Les programmes de formation ont été mal planifiés, assure le pédagogue Joseph Ndayisaba. Une situation qui expose les nouveaux étudiants à l’échec.
« Quand le gouvernement a créé certaines sections techniques au post-fondamental, il a pris un risque. Ce sont des sections sans continuité », observe le pédagogue Joseph Ndayisaba.
Il souligne une situation paradoxale : « Le gouvernement encourage les élèves à fréquenter les sections techniques. Mais l’enseignement technique n’est organisé qu’au post-fondamental, mais pas à l’université. »
Quand les élèves choisissent de fréquenter ce genre de filières, explique-t-il, ils prennent un risque de ne pas avoir de pont pour traverser jusqu’à l’enseignement supérieur. Mais l’on ne peut pas reprocher aux élèves d’avoir suivi une section artistique, selon ce professeur d’université.
« Soit il faut créer des filières artistiques à l’université, soit il faut informer les élèves que ces sections techniques n’ont pas de correspondance à l’enseignement supérieur pour qu’ils les suivent en connaissance de cause et en conséquence. » Et le Pr Ndayisaba d’ajouter aussitôt : « Ils peuvent gagner leur vie parfaitement sans avoir fait l’enseignement supérieur. C’est d’ailleurs des sections qui présentent plus d’opportunités d’emploi. »
Pour ce pédagogue, ces lauréats qui ne sont pas orientés sont victimes d’un problème de programmation. « Tant qu’ils sont soumis à l’examen d’Etat, c’est-à-dire qu’ils ont le droit de poursuivre à l’enseignement supérieur s’ils réussissent l’examen ».
L’échec se fait sentir…
Concernant l’insertion des lauréats techniques dans n’importe quelle filière de l’UB, Joseph Ndayisaba met en garde : « Il ne faut pas tromper ces enfants. Ce serait encourir un grand risque d’échec. » Il fait savoir que les programmes de formation (« curricula ») ressemblent à des anneaux qui s’emboîtent. « La logique est qu’il y ait un lien de la maternelle jusqu’à l’université. Si un élève est formé en art au post- fondamental, je ne peux pas comprendre comment il peut passer des humanités artistiques à des études de droit ou d’ingénierie ».
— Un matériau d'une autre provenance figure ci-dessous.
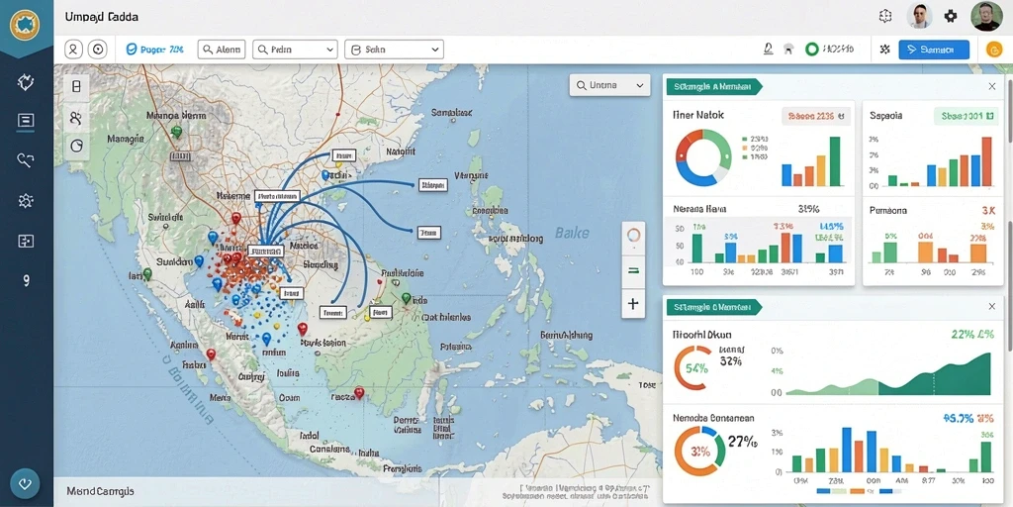The height and width of the screenshot is (507, 1013).
Task: Toggle the green circle status indicator
Action: pyautogui.click(x=811, y=50)
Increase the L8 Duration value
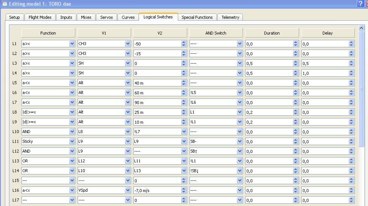This screenshot has height=206, width=368. coord(295,111)
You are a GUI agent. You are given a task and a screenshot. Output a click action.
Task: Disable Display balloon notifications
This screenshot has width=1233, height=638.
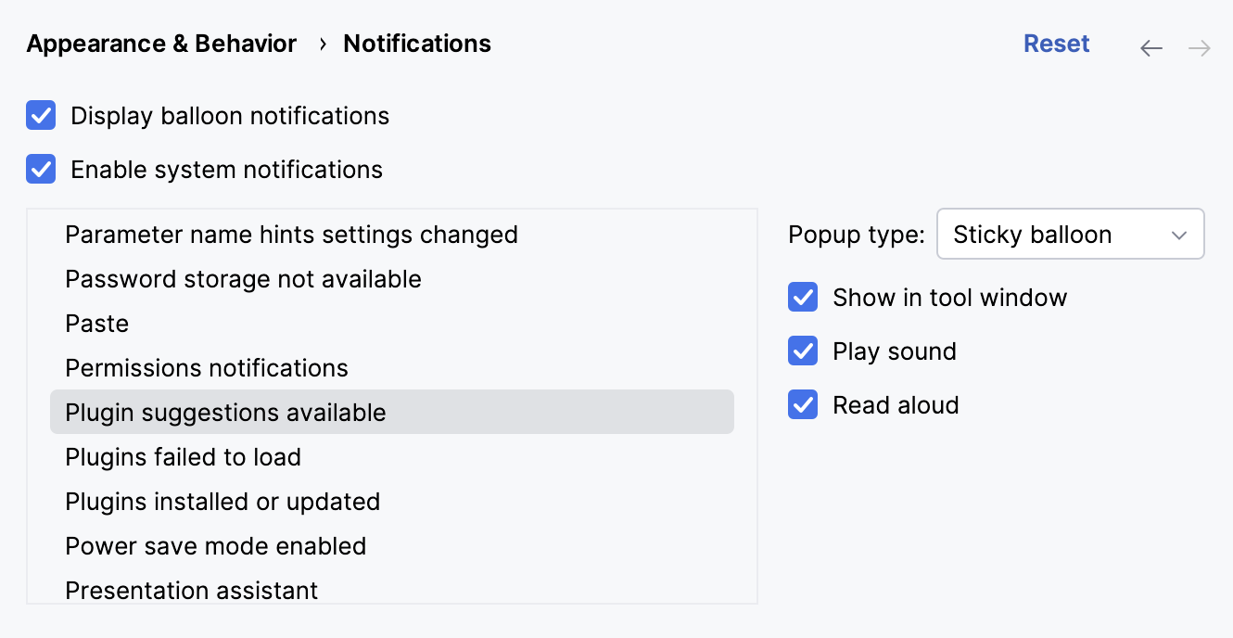[x=41, y=115]
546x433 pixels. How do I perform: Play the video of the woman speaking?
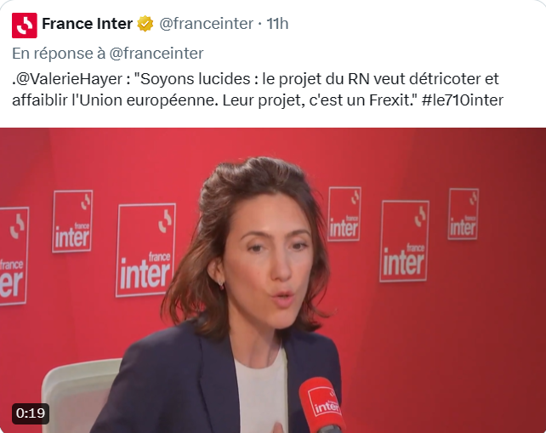click(273, 281)
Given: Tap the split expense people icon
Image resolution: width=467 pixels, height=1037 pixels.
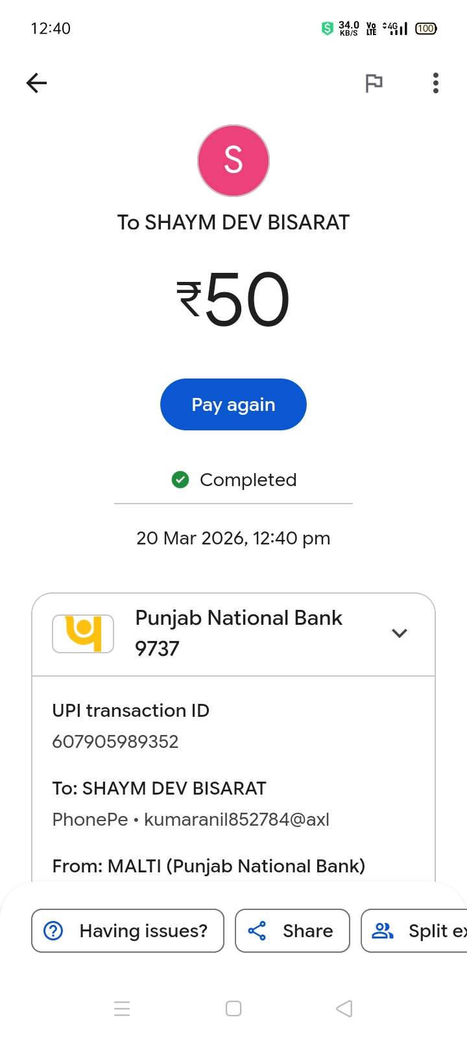Looking at the screenshot, I should [383, 931].
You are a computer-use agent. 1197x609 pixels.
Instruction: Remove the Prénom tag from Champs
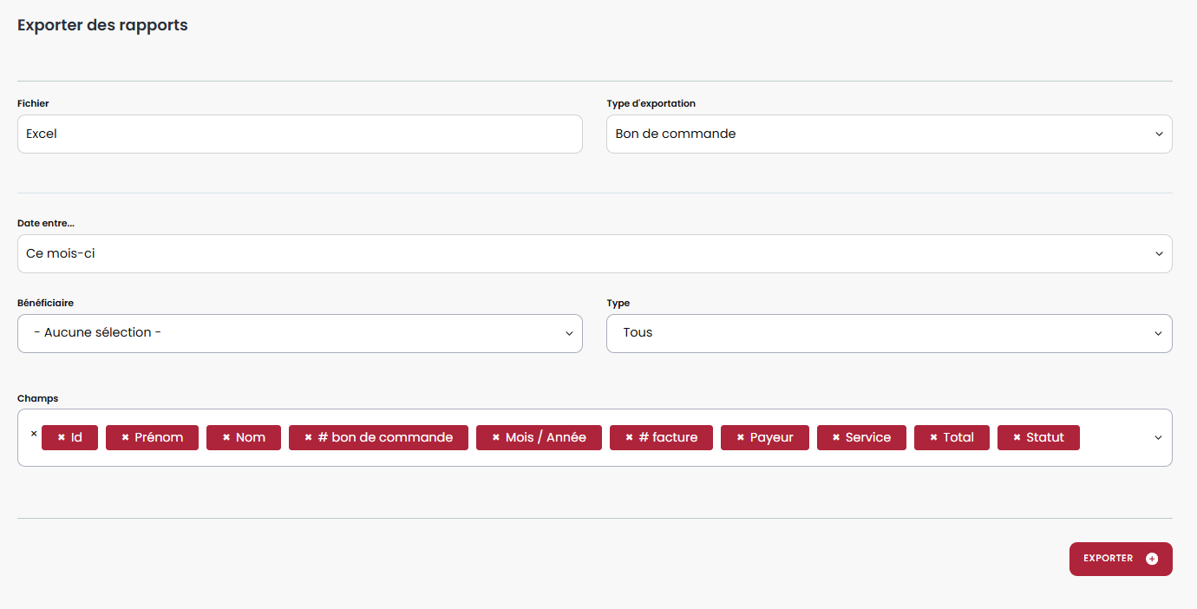[125, 438]
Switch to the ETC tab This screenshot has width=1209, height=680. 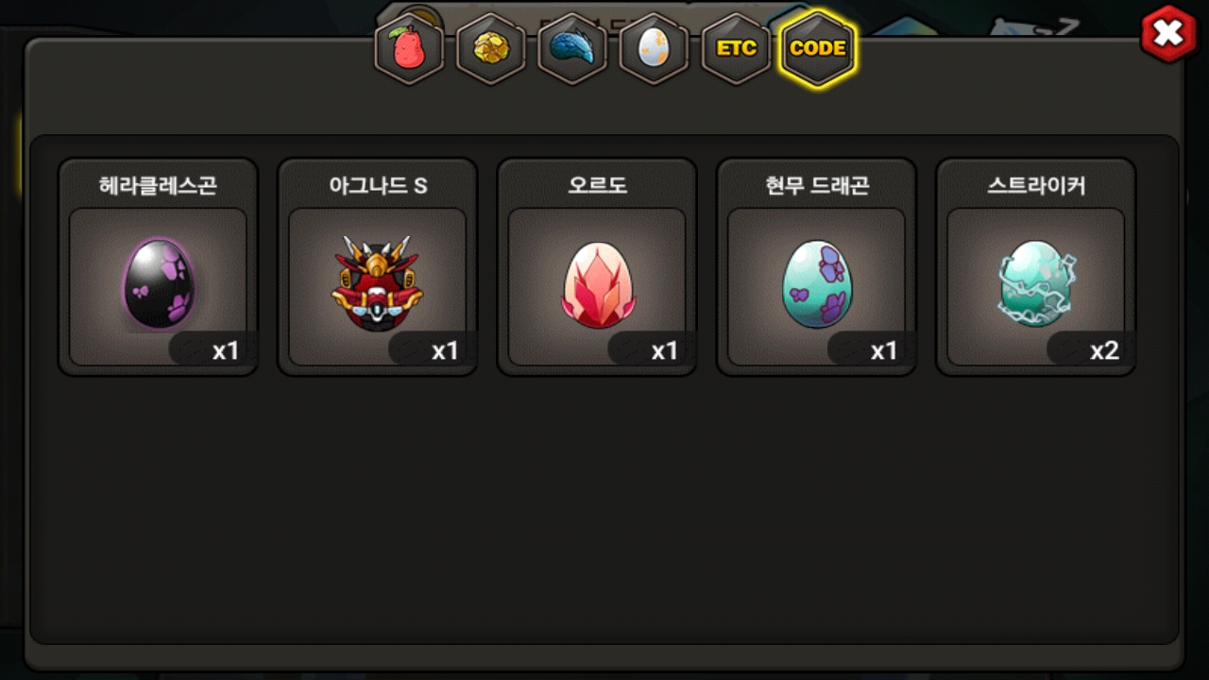tap(736, 49)
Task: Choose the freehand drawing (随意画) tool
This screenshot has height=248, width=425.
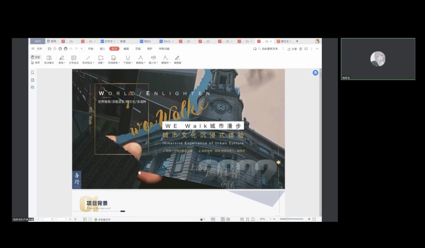Action: [178, 59]
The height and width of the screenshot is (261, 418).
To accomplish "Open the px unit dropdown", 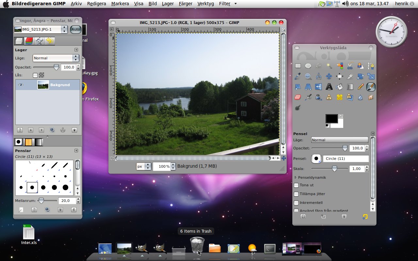I will 144,166.
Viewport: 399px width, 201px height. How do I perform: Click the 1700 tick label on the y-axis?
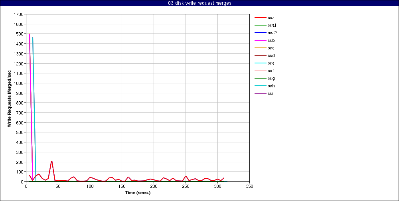[18, 14]

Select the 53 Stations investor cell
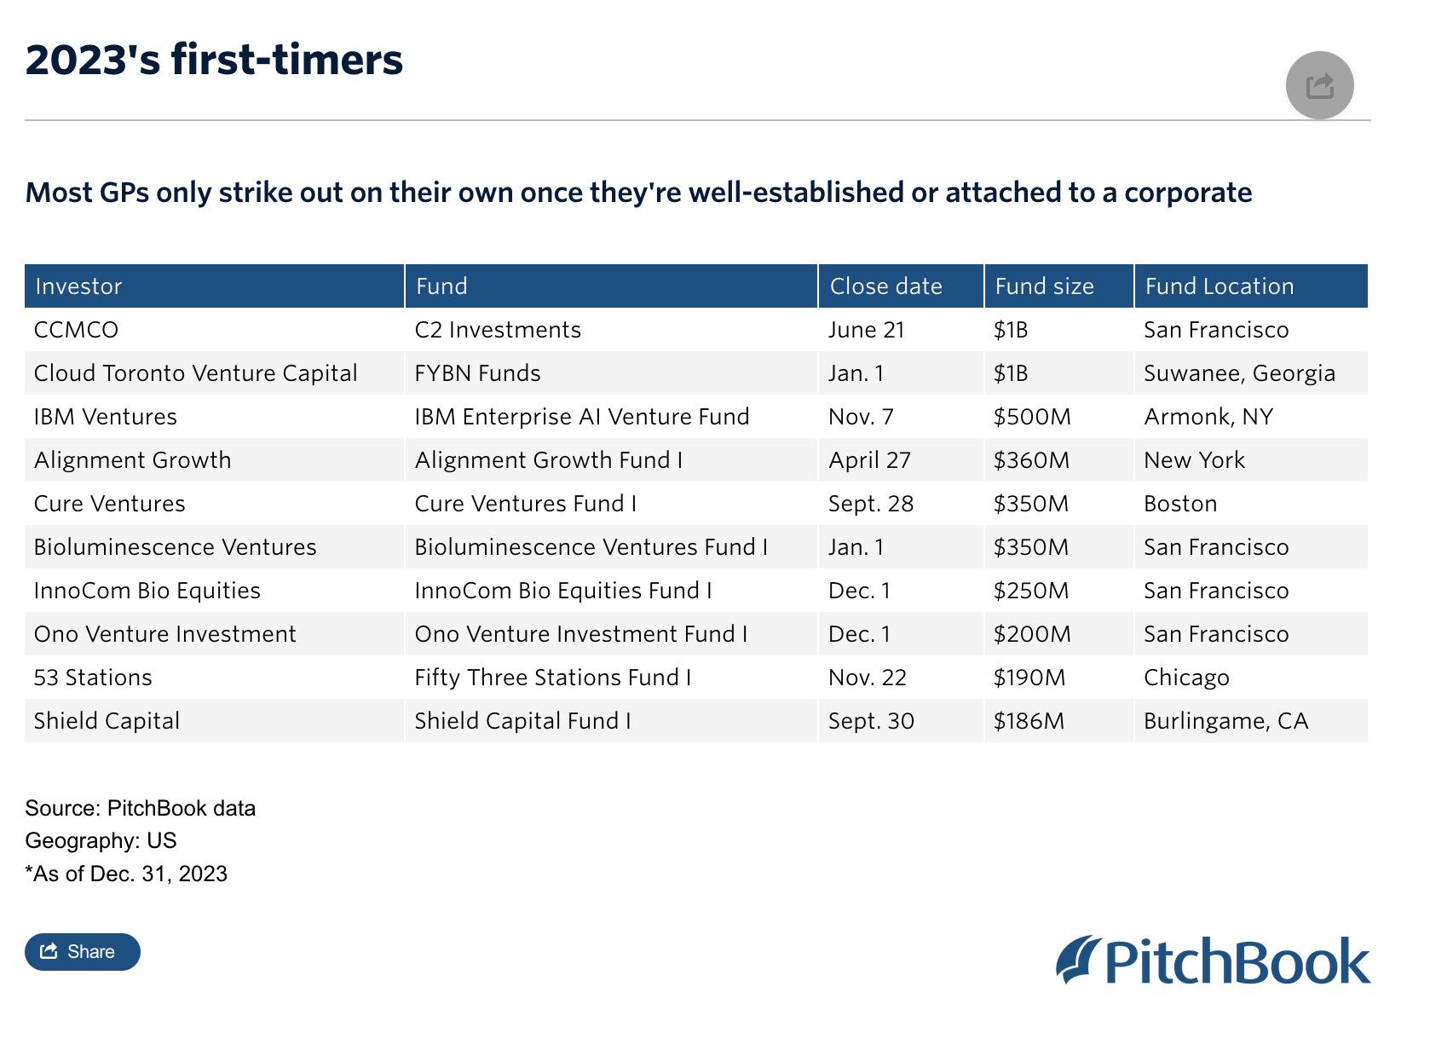click(x=93, y=678)
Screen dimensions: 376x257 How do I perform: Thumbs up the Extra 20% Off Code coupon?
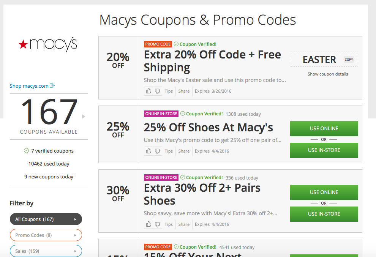coord(149,91)
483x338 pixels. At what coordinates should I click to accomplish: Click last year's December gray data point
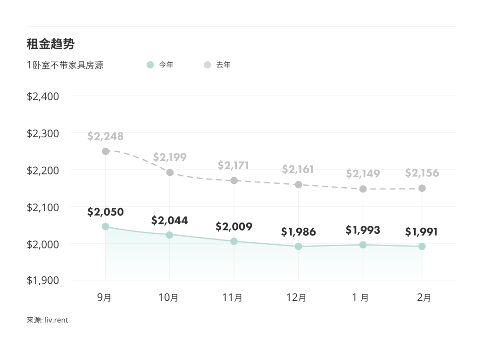pos(299,184)
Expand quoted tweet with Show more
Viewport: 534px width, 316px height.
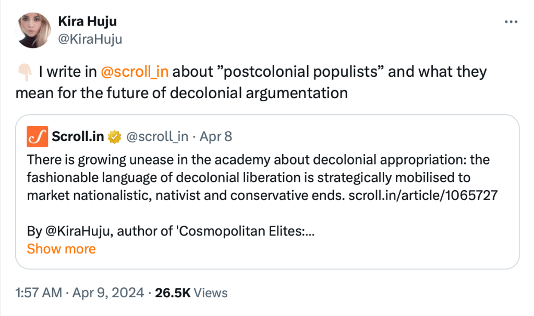[61, 249]
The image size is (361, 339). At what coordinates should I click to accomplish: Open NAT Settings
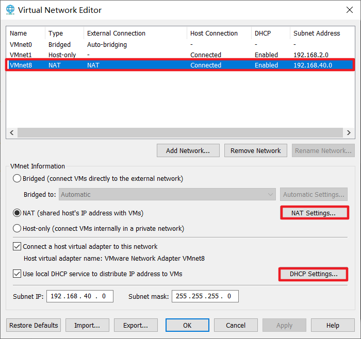[x=314, y=213]
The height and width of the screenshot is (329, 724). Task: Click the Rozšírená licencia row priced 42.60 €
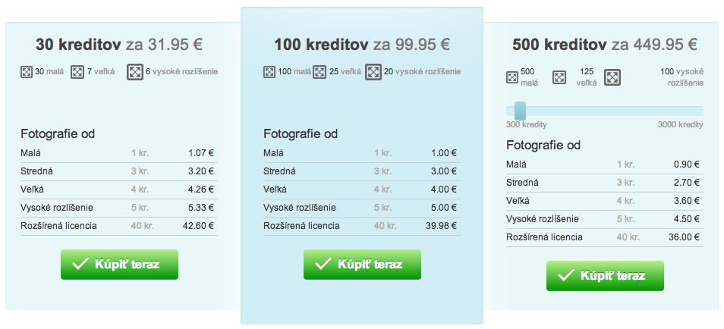tap(119, 226)
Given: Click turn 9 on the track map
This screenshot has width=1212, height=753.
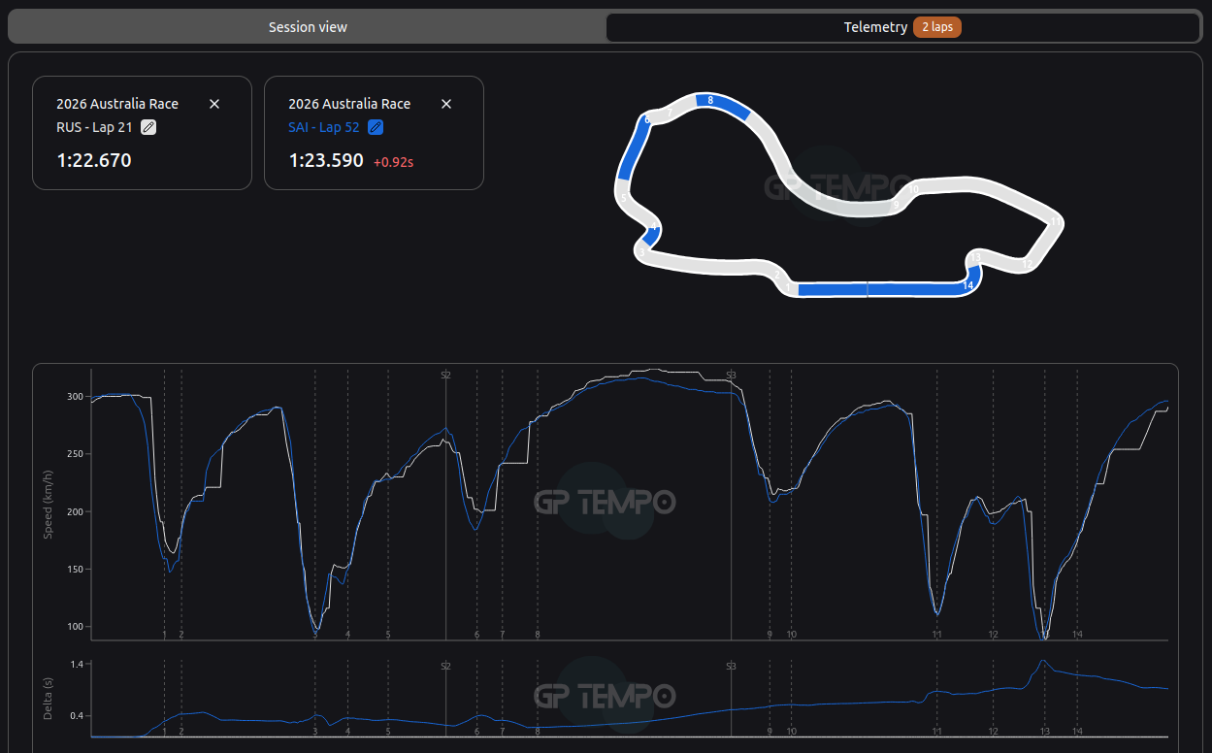Looking at the screenshot, I should (897, 205).
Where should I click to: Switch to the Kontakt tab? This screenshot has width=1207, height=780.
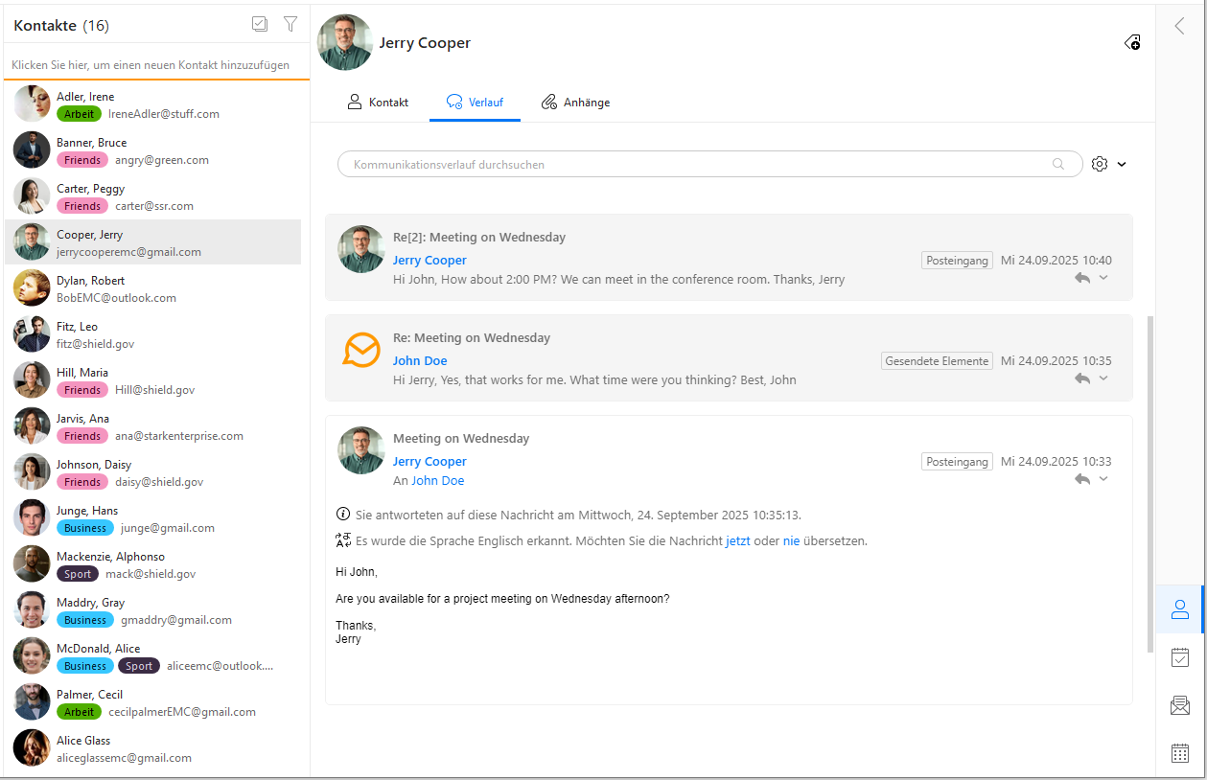pos(378,103)
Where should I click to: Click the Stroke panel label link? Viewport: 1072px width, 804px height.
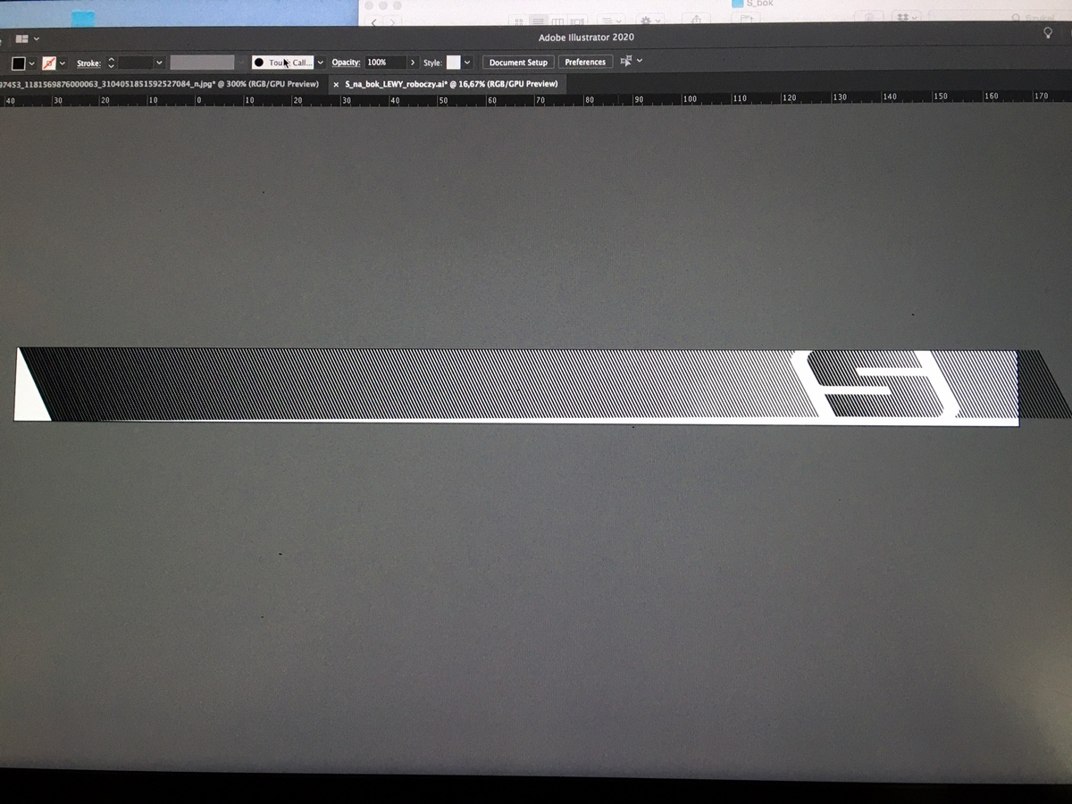coord(88,63)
Résoudre ce problème requiert des moyens énormes, selon ce pédagogue. Construire les filières techniques à l’enseignement supérieur, former les enseignants, les payer, etc. « Malheureusement, même ceux qui avaient l’intention d’aider sont découragés par la situation malsaine au niveau politique».
Ce professeur affirme que l’UB a déjà atteint son summum d’accueil, depuis longtemps. Certaines facultés comprennent entre 300 et 400 étudiants en première année. « Imaginez un enseignant qui se retrouve devant une classe de 400 étudiants».
Aujourd’hui, le Burundi en est à 70 mille candidats à l’examen d’Etat. Alors que l’UB a la capacité d’accueil de 4.000 étudiants en première année, au maximum, selon ce pédagogue.
Ce qui est dommage, estime-t-il, c’est que le gros du budget de l’Education est réservé au fondamental et pas à l’enseignement supérieur. « Même les bailleurs financent plus le fondamental».